E SE INVECE L' ITALIA PER CASO STESSE PROVANDO A SALVARE GHEDDAFI ?

E SE INVECE L' ITALIA PER CASO STESSE PROVANDO A SALVARE GHEDDAFI ?

DI CLAUDIO MOFFA

claudiomoffa.it

Ma è vero badoglismo ?


A una lettura attenta, certezze e confusione si accompagnano giorno dopo giorno sulla guerra contro il governo di Tripoli scatenata da Sarkozy il 19 marzo scorso e ancora in pieno svolgimento. La certezza è che – nonostante le dichiarazioni a raffica contrarie - l'intervento in Libia dei paesi occidentali con o senza Nato è, come ho scritto fin dal primo momento, illegittimo. Illegittimo perché le Nazioni Unite non possono intervenire nel conflitti interni ad uno Stato, ma solo in quelli tra Stati, secondo lo Statuto dell'ONU e secondo tutto il Diritto internazionale “classico”, quello dell'epoca del bipolarismo Est-Ovest (1945-1990). Illegittimo, ancora sulla base della Carta, e in particolare dell'art. 41, perché deve essere il Consiglio di Sicurezza stesso con i suoi Caschi Blu a guidare l'intervento, e non gli Stati a briglia sciolta e tanto meno una organizzazione indubitabilmente di parte quale la NATO. Illegittimo inoltre, anche se si decidesse che quello da seguire è il “nuovo” Diritto Internazionale postbipolare, quello che uno la mattina si sveglia e dice “oggi voglio bombardare questo paese che è troppo propalestinese e ha ancora una Banca statale con bassi tassi di interesse” e parte lancia in resta coprendo la sua vergogna con la foglia di fico dell'ONU.

Anche così, infatti, l'illegittimità resta. Resta perché la stessa risoluzione 1973 che prescrive una no fly zone è stata fin da subito applicata in modo “ultroneo” rispetto a quella che è una zona di interdizione aerea: non cioè un bombardamento contro le postazioni e le sedi governative dello Stato invaso nel suo Dominio riservato, ma solo una azione di pattugliamento dei cieli per impedire all' aviazione governativa alle prese con una rivolta interna di bombardare “le popolazioni civili” e le zone di insorgenza, quali non sono né i ribelli armati fino ai denti in Cirenaica, né soprattutto la popolazione della Tripolitania, che in rivolta non è e anzi appoggia con ogni evidenza il regime di Gheddafi.

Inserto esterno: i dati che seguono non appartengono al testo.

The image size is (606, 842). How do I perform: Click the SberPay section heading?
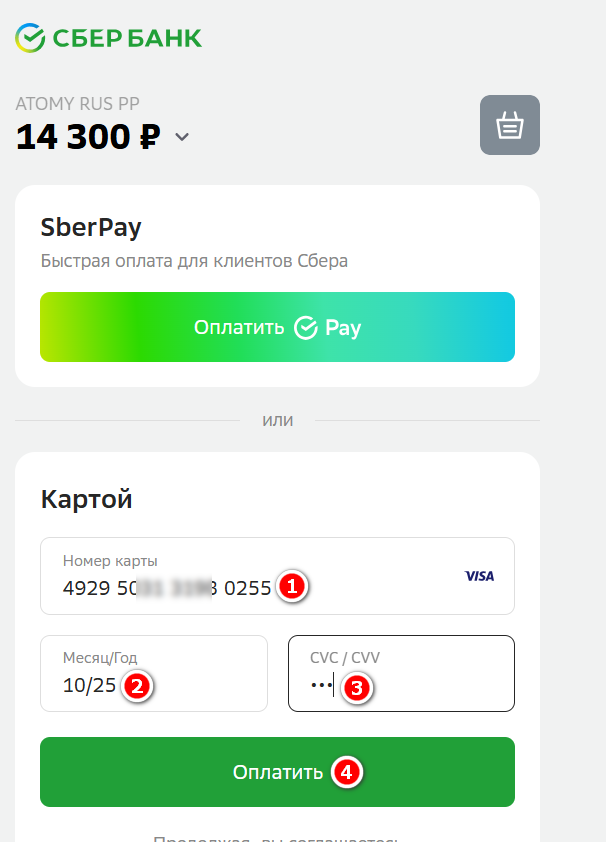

Alla fine della prima guerra “alleata” in Iraq, la prima no fly zone – inventata dagli anglo-americani – fu applicata solo nel sud sciita e nel nord curdo, le due effettive zone di insorgenza, e non sui cieli di Bagdad e della regione sunnita centrale, dove Saddam aveva più ampio consenso popolare. Non dovrebbe questo criterio – entro la cornice comunque illegittima della stessa no fly zone – essere applicato anche alla Libia? Non dovrebbe essere proibito alla NATO di far intervenire gli “alleati” su Tripoli e nella regione occidentale tutta?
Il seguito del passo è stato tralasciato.